● EXERCISE DETAILS
Copy the lines word for word, beginning with the line that contains "Describe the element at coordinates (648, 94)" and ending after the line that contains "at (55, 948).".

● DATA PROVIDED
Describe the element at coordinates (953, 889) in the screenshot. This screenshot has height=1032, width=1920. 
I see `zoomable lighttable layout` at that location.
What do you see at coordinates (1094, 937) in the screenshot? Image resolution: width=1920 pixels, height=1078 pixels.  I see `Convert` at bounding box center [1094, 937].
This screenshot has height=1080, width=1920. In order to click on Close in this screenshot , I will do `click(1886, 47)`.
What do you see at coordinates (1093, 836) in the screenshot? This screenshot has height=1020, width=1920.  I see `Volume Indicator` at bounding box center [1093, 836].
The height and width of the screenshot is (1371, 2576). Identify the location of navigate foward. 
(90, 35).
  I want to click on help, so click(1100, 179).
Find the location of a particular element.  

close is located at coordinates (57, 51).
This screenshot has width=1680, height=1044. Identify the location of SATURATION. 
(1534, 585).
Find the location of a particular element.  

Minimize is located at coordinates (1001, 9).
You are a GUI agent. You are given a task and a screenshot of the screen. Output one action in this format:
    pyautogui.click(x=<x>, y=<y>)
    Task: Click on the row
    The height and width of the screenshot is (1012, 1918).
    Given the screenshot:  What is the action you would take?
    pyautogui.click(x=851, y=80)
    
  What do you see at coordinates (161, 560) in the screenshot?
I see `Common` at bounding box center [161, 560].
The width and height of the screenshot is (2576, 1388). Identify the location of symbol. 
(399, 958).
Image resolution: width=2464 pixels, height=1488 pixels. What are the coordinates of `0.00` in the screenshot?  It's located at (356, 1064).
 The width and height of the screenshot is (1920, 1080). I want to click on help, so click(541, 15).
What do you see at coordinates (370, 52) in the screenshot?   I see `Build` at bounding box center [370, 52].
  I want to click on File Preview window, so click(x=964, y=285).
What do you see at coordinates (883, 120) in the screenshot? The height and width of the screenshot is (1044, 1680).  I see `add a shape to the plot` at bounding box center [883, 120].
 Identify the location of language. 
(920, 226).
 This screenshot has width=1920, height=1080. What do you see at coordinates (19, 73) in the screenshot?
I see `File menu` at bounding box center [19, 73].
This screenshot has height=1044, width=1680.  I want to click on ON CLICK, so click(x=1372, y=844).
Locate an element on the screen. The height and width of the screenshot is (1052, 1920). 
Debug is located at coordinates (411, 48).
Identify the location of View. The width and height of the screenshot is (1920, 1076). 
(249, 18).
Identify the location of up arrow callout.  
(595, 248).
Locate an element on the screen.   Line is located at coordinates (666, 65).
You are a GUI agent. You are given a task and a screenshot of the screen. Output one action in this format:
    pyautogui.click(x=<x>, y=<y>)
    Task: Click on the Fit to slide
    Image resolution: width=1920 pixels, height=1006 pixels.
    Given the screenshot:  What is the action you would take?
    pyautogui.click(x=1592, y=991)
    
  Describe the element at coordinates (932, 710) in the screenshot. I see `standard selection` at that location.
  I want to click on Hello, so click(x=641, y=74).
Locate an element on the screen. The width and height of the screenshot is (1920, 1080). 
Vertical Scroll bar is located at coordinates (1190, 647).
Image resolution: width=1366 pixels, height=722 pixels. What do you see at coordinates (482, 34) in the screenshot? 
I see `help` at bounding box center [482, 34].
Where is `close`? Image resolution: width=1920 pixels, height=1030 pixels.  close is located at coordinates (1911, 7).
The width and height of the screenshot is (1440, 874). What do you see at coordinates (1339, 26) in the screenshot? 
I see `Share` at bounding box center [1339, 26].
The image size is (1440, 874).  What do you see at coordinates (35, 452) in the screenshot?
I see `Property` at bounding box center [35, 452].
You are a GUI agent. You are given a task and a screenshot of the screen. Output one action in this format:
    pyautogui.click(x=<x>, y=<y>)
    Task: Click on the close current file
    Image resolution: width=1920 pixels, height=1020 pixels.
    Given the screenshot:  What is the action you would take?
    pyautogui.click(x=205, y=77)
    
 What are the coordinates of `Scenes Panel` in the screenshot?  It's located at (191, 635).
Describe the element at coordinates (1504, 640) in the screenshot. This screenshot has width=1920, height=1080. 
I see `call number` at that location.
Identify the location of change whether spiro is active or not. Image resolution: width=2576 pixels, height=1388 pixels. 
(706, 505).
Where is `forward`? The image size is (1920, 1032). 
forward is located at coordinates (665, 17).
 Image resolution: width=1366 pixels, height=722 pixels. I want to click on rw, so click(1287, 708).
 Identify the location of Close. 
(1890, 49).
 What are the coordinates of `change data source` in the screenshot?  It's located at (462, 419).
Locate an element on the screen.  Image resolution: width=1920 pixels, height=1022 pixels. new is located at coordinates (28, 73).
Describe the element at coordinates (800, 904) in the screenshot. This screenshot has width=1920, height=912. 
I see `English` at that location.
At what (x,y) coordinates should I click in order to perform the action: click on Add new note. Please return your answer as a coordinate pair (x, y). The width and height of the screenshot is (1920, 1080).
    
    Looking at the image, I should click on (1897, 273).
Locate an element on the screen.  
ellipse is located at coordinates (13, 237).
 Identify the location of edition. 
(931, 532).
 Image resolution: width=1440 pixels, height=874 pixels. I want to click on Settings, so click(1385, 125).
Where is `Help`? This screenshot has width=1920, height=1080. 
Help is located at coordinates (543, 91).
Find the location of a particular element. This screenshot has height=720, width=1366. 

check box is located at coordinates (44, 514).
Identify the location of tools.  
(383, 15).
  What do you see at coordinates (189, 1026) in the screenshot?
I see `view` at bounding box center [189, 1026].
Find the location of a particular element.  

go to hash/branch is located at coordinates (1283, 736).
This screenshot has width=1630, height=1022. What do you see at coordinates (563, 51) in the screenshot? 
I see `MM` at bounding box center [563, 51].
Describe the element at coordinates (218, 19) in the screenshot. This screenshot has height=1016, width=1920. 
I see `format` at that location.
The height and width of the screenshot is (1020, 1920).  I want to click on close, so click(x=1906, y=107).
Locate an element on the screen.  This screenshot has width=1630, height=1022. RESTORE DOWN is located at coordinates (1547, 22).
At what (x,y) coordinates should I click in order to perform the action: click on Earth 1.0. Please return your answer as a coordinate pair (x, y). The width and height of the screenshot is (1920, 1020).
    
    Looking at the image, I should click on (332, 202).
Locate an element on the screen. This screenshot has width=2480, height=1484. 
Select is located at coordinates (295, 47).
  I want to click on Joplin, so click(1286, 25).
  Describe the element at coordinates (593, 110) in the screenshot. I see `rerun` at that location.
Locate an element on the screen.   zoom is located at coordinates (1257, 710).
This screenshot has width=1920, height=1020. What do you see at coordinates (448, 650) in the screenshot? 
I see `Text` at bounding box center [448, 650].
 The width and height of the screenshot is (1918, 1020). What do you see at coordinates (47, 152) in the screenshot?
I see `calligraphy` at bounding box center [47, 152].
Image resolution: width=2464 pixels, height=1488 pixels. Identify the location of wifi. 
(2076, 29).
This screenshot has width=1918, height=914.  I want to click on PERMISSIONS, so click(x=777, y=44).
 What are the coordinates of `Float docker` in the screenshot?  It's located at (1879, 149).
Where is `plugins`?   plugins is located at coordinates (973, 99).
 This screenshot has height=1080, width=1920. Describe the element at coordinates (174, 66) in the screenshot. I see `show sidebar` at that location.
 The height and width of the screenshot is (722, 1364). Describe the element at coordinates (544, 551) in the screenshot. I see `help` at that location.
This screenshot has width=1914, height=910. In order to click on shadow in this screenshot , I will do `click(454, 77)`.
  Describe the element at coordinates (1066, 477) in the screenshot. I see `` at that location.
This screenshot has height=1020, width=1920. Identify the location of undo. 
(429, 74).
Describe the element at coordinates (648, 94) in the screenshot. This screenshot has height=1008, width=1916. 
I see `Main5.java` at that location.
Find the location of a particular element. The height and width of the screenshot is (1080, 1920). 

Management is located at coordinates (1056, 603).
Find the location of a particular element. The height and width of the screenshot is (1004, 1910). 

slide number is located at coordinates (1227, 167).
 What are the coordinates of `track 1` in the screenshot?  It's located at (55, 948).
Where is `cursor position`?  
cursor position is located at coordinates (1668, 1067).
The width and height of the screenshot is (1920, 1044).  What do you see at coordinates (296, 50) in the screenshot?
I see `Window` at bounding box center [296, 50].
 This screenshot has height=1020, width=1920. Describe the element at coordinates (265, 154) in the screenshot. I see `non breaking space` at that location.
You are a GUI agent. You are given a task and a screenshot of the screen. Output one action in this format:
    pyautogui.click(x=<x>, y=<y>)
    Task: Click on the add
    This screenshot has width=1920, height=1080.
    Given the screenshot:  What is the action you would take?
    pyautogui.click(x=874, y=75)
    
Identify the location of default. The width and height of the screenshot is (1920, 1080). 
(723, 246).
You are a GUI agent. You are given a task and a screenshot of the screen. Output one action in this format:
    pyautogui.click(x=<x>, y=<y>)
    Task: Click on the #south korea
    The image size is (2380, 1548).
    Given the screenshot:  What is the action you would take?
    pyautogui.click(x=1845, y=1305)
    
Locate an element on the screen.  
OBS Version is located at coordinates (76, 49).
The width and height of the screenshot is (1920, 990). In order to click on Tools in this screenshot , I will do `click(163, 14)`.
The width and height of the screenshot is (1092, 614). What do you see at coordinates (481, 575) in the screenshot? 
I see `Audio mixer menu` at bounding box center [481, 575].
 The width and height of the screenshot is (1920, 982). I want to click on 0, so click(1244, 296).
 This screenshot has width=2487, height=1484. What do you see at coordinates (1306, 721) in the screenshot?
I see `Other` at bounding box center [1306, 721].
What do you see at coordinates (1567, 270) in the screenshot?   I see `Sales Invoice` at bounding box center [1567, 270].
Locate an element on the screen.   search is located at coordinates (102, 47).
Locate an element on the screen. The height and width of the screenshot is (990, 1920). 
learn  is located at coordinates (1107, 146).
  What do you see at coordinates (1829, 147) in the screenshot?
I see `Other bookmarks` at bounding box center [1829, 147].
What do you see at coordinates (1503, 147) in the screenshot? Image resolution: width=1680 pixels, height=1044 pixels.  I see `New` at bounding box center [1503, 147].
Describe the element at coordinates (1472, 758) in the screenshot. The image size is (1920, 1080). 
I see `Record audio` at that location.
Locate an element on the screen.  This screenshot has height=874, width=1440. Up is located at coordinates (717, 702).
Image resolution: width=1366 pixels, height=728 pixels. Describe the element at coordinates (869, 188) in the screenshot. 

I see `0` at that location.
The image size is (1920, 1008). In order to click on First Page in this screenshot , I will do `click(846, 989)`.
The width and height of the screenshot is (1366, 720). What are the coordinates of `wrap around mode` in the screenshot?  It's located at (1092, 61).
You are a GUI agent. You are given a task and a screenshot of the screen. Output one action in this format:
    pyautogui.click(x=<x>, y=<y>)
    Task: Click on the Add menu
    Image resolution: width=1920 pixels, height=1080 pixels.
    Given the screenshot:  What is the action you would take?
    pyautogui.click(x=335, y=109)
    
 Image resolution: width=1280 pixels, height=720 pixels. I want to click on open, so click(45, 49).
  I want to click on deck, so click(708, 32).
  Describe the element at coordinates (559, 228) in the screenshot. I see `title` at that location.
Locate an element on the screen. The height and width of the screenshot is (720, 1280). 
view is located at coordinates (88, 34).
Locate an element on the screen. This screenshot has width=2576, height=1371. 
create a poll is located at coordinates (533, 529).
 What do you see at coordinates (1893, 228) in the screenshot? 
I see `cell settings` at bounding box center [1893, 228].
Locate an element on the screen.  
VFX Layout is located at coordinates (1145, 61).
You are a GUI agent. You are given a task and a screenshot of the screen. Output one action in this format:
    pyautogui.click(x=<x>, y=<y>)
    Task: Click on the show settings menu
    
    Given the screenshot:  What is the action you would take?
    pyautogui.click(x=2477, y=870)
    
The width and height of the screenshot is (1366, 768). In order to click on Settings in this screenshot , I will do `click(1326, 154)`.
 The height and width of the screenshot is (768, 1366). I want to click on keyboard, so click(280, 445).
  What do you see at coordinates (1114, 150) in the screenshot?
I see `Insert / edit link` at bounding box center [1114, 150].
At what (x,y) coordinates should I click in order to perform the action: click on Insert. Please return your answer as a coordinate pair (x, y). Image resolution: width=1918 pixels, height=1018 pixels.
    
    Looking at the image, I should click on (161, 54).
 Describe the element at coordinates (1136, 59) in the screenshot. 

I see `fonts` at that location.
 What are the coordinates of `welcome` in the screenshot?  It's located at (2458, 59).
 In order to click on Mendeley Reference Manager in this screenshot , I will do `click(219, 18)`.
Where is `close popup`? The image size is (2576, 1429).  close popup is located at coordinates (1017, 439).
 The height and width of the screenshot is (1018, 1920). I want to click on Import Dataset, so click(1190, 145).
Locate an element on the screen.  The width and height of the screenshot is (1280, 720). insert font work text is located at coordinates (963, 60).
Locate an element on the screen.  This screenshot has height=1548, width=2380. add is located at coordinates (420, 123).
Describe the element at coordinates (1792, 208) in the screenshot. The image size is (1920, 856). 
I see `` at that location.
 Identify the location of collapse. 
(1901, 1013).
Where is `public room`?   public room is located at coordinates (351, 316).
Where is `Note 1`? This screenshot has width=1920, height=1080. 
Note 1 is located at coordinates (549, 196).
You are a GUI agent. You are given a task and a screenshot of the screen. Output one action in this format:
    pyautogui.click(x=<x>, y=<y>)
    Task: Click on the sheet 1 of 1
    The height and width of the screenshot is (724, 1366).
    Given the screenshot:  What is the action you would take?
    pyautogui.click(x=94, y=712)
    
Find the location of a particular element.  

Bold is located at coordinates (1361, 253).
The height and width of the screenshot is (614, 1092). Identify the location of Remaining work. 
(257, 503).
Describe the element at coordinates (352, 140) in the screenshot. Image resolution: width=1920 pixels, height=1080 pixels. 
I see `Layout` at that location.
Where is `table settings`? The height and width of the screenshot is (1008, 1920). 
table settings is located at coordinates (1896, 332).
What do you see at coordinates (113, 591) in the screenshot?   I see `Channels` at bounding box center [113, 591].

● FINISHED TASK
Describe the element at coordinates (648, 94) in the screenshot. This screenshot has height=1008, width=1916. 
I see `Main5.java` at that location.
Find the location of a particular element. The height and width of the screenshot is (1080, 1920). 

Management is located at coordinates (1056, 603).
Find the location of a particular element. The height and width of the screenshot is (1004, 1910). 

slide number is located at coordinates (1227, 167).
 What are the coordinates of `track 1` in the screenshot?  It's located at (55, 948).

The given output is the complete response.